▸ **Passage provided**:
>> Begin

It was then that I realized that I wasn't really a "Christian." At least not the way the church thought I should be. I wasn't the guy that sat in a pew and listened to what I was supposed to be doing. I was the guy that needed to go out into the crowd and find the people that needed help. I needed to live with them, and work with them, and be like them. I wasn't a Christian, I was a Punk that loved Jesus. And those are very different things.

-

I began to work in kitchens then.

And I learned that everyone in them has a story, and place that they are coming from, and that a lot of the time those people have been hurt so much by the church that they will never want to hear what you have to say about God. And I learned that they are always surprised to find out that someone like me loves the God that they feel has hurt them so bad. A God that they probably felt I had a right to be upset with.

And that is the world that I choose to live in still. This pirate ship of damaged people. People like me.

-

We made sandwiches. With some help from a couple of friends, and some money was collected so we could buy enough for 200 people.

And we took them out to Triangle Park. And food was very much on my mind. Because the men and women there rushed us. With arms outstretched then were desperate for what we had to offer.

And when it was over and done it was such an intensely personal experience, that I'm happy no church people were there to encroach on it. I'm glad that it was just me and Me. And that I didn't have to listen to a sermon, or pump myself up with a prayer, or worship music. We got the boxes of food and handed them out. No questions asked. And when we got back into the car (after less than an hour of work) Me. broke down and cried, because there were people that didn't get anything, because she wanted to do more. Because that is what it is really about. Helping others.

She turned on Toots and the Maytals, and he sang about love and a life of poverty too, and I looked out the window with tears streaming down my face.

-

D_n. and MJ. come into work all the time. Nearly every day honestly. These two old school punk guys. Former promoters, and band members. Guys that grew up in the same scene, and with the same struggles that I did. Guys that see the world in much the same way. As a struggle against the police, and Nazi's. Against drugs and booze, and falling into the traps of women that want to keep you, in a negative way. As opposed to a fight against The Devil, and My Sin Nature. It is all well and good to oppose the devil and all his ways, but this world is his, and we all have to live in it. I'm going to fight the shit he puts in my way, and not worry to much about him (he's defeated anyway).

>> End

▸ **Tasks for this exercise**:
1: Retype the passage above word for word, from "And that is" up to and including "had to offer.".
2: In the passage above, where were the sandwiches taken to be handed out?

▸ **Information shown**:
>> Begin

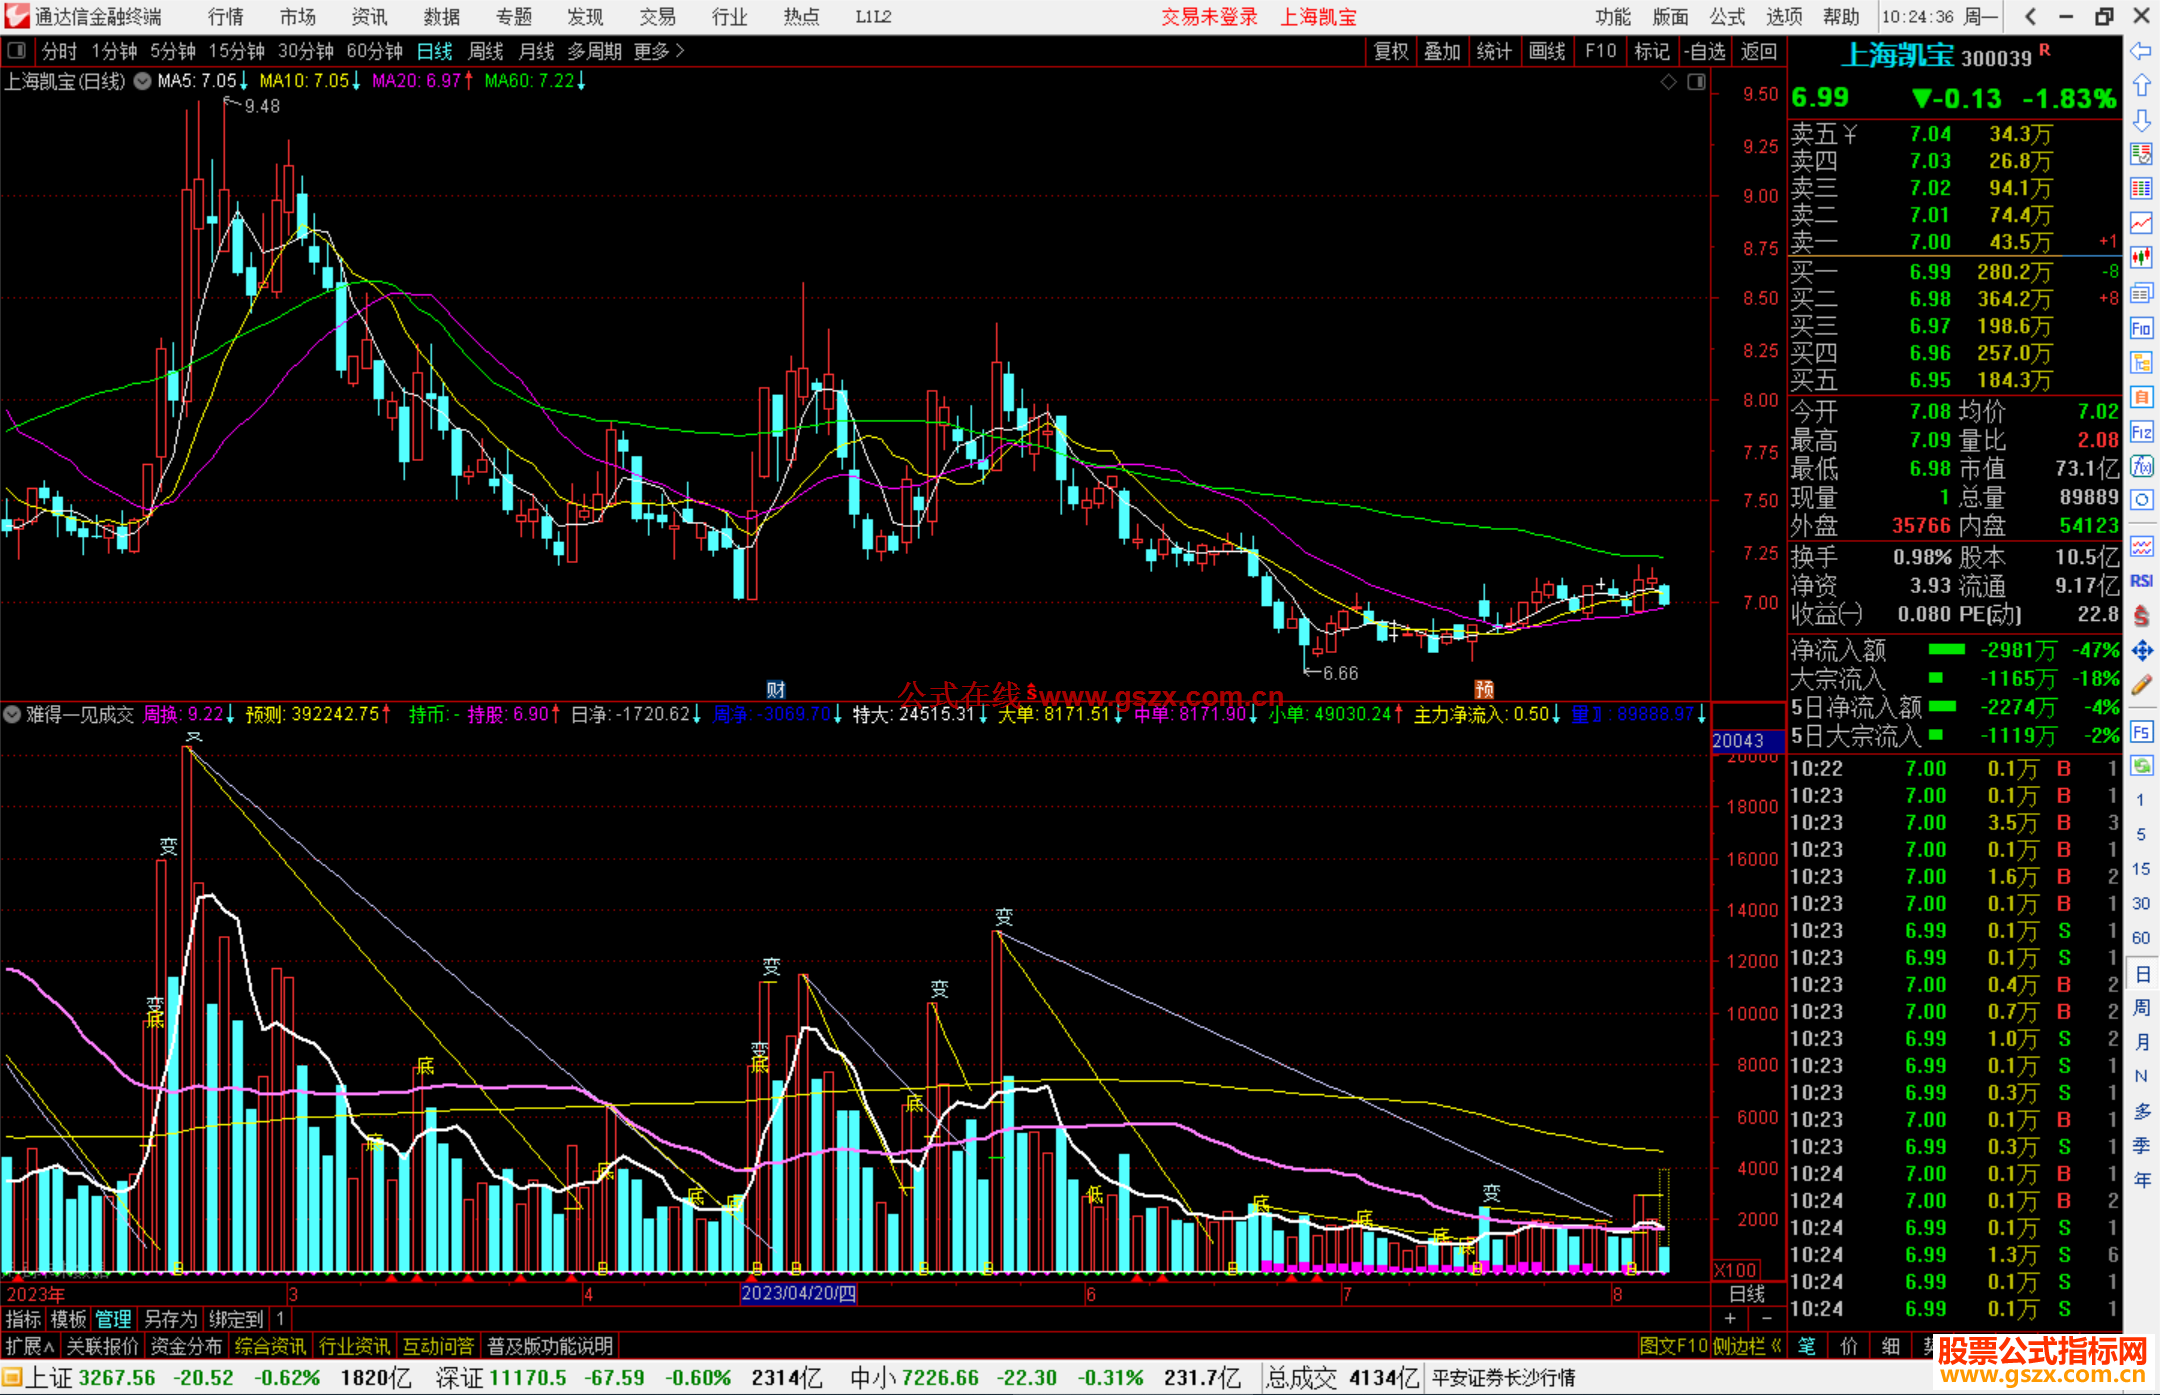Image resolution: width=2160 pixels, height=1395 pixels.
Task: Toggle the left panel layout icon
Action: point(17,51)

>> End

▸ **Exercise responses**:
1:
And that is the world that I choose to live in still. This pirate ship of damaged people. People like me.

-

We made sandwiches. With some help from a couple of friends, and some money was collected so we could buy enough for 200 people.

And we took them out to Triangle Park. And food was very much on my mind. Because the men and women there rushed us. With arms outstretched then were desperate for what we had to offer.

2: Triangle Park.